◆ ASSIGNMENT
Across the listing below, how many lines have the word "computer" in them? Provide only the number.

◆ INFORMATION SHOWN
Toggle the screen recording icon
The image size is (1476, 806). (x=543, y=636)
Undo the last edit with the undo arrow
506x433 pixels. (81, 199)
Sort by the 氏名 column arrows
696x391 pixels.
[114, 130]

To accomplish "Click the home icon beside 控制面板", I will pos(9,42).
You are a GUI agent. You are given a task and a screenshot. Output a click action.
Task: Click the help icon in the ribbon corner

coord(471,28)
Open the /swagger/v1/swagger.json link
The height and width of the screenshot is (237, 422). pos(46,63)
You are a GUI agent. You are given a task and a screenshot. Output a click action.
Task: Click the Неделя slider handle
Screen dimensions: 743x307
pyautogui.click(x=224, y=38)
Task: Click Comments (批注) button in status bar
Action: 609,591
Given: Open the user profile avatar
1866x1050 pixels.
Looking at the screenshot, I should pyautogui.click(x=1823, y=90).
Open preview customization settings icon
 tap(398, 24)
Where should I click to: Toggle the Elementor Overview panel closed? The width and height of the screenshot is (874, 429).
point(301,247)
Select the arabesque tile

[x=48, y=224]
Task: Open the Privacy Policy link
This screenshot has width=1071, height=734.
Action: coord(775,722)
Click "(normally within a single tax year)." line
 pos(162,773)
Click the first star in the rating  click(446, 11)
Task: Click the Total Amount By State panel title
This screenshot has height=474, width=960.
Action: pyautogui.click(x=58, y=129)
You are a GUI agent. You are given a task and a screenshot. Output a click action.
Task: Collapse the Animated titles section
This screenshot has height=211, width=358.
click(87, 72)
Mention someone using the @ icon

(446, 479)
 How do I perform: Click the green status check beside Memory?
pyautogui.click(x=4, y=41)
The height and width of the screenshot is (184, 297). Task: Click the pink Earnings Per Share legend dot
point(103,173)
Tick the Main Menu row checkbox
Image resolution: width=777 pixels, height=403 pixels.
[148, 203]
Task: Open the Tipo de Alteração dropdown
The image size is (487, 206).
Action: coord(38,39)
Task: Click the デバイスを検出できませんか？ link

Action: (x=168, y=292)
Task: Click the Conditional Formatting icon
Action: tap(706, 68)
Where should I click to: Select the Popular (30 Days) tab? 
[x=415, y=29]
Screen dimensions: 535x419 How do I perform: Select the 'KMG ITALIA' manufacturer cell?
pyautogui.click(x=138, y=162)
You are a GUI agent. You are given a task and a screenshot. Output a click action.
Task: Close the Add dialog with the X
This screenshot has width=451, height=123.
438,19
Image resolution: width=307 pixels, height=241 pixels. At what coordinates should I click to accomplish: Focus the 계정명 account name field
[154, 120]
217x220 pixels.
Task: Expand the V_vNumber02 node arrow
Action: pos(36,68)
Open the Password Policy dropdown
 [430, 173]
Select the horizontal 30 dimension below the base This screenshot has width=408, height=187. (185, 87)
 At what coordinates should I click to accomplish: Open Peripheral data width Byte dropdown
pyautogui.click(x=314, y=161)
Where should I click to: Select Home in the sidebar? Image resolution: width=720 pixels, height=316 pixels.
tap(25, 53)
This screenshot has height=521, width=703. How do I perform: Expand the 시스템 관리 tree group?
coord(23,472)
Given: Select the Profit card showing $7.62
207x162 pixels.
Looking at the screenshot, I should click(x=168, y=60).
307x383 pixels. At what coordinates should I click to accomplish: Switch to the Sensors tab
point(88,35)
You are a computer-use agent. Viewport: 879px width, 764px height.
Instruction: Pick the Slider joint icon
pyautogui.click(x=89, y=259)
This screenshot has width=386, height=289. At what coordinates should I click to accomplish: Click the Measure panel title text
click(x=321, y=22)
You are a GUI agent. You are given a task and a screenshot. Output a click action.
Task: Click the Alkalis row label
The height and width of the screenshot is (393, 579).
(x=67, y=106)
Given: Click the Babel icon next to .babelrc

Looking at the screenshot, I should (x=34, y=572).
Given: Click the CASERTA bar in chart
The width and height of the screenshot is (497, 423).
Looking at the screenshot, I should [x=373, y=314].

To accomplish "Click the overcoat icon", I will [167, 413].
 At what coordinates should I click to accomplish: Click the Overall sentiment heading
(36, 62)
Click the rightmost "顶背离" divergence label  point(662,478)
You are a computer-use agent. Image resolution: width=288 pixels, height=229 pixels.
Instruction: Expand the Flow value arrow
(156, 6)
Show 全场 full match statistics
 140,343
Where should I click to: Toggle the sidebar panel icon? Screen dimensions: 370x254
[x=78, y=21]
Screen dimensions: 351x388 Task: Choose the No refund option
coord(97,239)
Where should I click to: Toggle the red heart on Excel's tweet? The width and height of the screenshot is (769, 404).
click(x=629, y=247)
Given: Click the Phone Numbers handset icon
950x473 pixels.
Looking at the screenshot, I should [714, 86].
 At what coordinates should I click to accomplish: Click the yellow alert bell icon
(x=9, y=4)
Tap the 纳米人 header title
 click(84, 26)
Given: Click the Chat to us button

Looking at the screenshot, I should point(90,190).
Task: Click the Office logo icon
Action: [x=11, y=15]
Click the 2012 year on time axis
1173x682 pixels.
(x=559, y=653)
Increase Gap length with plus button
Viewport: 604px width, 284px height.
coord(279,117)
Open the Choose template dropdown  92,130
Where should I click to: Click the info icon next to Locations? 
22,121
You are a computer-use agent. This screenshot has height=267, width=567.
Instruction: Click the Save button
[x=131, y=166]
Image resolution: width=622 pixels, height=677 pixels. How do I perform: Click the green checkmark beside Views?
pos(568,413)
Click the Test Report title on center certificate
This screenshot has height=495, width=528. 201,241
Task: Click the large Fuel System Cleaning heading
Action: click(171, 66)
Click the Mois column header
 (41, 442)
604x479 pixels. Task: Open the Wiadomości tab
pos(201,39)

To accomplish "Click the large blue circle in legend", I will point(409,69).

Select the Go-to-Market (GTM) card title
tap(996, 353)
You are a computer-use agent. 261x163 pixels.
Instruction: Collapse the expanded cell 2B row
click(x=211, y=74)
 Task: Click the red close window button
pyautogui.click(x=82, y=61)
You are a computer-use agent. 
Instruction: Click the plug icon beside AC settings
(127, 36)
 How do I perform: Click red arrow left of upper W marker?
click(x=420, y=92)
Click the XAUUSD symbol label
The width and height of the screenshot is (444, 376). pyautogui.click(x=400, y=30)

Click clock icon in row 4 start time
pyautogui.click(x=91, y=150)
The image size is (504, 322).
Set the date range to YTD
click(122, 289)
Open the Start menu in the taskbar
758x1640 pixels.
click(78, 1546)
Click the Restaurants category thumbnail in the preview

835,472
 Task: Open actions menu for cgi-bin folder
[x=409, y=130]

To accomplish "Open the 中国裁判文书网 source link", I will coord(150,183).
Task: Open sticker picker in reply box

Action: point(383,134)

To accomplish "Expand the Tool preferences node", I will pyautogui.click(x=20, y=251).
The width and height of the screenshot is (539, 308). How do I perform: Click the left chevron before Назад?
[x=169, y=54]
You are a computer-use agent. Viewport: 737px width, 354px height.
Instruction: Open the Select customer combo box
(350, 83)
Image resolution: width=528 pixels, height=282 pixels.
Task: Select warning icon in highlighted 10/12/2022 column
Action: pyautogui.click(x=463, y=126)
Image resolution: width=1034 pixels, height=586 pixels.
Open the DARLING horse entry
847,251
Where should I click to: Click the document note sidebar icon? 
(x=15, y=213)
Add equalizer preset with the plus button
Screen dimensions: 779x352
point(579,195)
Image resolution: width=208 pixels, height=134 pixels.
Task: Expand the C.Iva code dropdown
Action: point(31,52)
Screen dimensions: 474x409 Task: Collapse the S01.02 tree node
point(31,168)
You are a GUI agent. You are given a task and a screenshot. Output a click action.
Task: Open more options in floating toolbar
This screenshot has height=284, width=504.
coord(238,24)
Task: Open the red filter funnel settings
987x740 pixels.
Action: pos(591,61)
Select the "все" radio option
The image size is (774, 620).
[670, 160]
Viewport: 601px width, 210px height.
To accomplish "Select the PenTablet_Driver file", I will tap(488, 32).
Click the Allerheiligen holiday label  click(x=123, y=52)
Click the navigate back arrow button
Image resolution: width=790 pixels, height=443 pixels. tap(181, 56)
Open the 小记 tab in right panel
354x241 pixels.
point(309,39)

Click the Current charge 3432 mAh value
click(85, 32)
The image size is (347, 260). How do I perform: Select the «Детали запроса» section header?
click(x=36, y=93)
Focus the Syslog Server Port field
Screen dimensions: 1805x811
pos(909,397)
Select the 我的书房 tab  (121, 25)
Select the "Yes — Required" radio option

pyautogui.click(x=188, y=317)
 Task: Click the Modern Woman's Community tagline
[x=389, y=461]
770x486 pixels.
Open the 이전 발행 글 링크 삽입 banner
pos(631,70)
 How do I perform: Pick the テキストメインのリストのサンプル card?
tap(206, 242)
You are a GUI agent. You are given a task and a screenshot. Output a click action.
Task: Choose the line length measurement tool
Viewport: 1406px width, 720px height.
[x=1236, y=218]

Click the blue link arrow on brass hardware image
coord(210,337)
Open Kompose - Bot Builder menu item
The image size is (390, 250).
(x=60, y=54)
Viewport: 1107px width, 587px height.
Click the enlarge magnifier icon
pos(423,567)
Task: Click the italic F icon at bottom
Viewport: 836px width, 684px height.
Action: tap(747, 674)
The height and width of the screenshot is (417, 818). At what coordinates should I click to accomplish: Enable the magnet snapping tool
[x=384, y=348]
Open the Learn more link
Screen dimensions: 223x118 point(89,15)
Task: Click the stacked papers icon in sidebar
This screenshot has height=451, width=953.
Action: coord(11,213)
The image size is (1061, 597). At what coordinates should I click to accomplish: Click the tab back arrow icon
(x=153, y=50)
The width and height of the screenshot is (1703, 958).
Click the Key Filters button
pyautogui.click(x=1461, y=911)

◆ RESPONSE TO THE EXERCISE
6